#### [DIRECTIONS]
1. List the kinds of picket-line incidents that the Grupp v. United Steelworkers opinion describes during the summer of 1981.
2. In the Grupp v. United Steelworkers opinion, on what date did the Board certify the United Steelworkers of America as the bargaining representative?

Grupp v. United Steelworkers

OPINION AND ORDER

WEBER, Chief Judge.

This case came to be heard upon the verified petition of Edward A. Grupp, Acting Regional Director for Region Six of the National Labor Relations Board, for an injunction pursuant to § 100) of the National Labor Relations Act, 29 U.S.C. § 1600), *103pending the final disposition of several unfair labor practices charges pending before the Board. Respondents have filed answers to this petition. A hearing on the issues raised by the petition and answers was duly held on January 21, 1982. At this hearing all parties were afforded full opportunity to be heard, to examine and cross-examine witnesses, to present evidence, and to argue on the evidence and the law. The court has fully considered the petition, answers, evidence, trial memoranda and arguments of counsel. Upon consideration of the entire record we conclude that injunctive relief is appropriate in this ease. Accordingly we will enter such an injunction.

1. FACTS AND DISCUSSION

This petition for injunctive relief arises out of a labor dispute that began in the summer of 1980. At that time the United Steelworkers of America, AFL-CIO-CLC, (International) was conducting an organizing campaign at the North East Pennsylvania Plant of RUR Industries. As a result of this campaign a representation election was held at this plant under the supervision of the National Labor Relations Board. In this election the employees of RUR’s North East facility narrowly voted to adopt the International as their exclusive bargaining representative. On October 31, 1980, the United Steelworkers of America was certified by the Board as the bargaining representative for these employees. Following its certification the International chartered Local 9051 to represent the employees comprising this bargaining unit at the RUR North East Plant.

In the spring of 1981 the Union and management entered into negotiations on a collective bargaining agreement covering these employees. Talks soon reached an impasse, however, and in April the Union established midnight May 31, 1981 as the deadline for negotiations. No result having been reached by that deadline, Local 9051, with the authorization of the International, voted to strike the North East Plant.

From the outset the strike was marked by violence. Throughout the summer of 1981 there were numerous incidents of violence and intimidation on the picket line. Non-striking employees were threatened; access to the plant was blocked; property was damaged; and individuals were injured. On several occasions officers of Local 9051 and representatives of the International were present when these incidents occurred. Moreover throughout this period the International continued to pay strike benefits to the members of Local 9051. The International also provided funds for legal representation of some members of Local 9051 who were charged criminally on matters arising out of alleged acts of picket line misconduct.

#### [SUPPLIED ENTRIES]
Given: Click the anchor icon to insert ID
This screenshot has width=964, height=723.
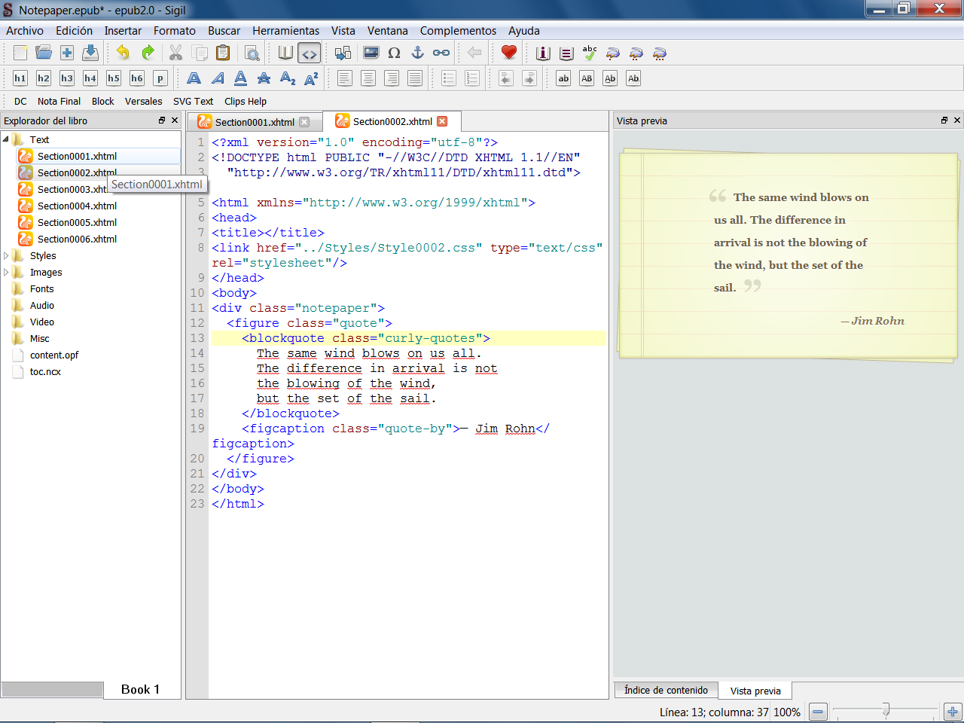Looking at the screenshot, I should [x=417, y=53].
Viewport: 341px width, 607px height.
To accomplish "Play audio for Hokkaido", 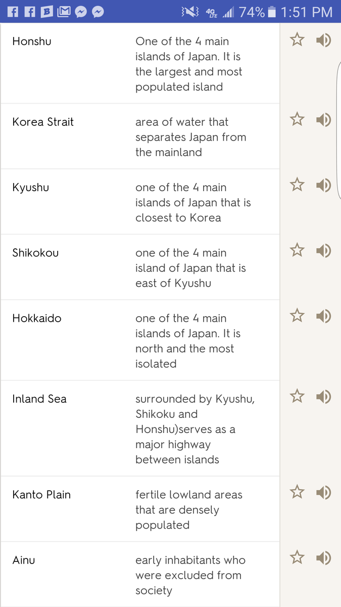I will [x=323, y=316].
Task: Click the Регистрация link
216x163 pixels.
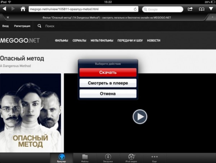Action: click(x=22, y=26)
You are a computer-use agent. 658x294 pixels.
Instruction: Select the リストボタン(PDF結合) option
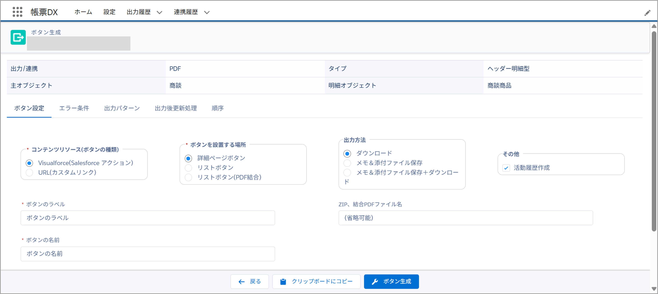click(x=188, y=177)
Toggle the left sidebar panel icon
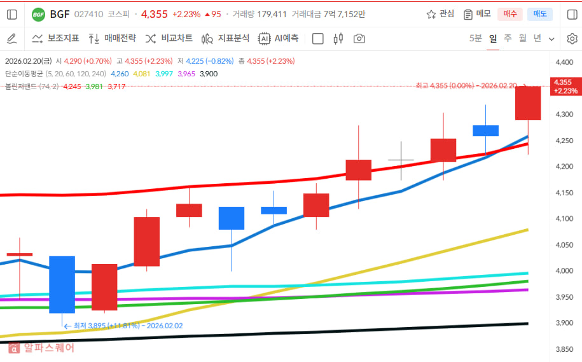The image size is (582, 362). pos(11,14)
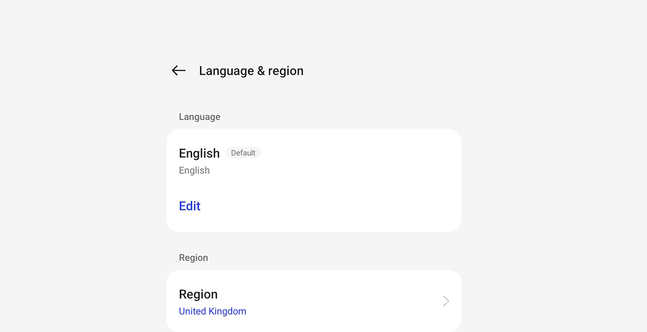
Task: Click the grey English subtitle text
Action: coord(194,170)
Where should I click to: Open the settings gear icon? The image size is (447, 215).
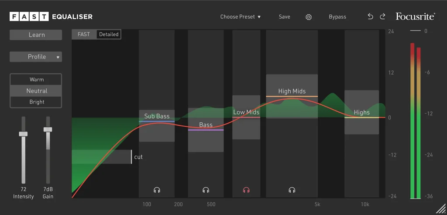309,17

#### [RESPONSES PER TASK]
1.
- Non-striking employees were threatened
- Access to the plant was blocked
- Property was damaged
- Individuals were injured

2. October 31, 1980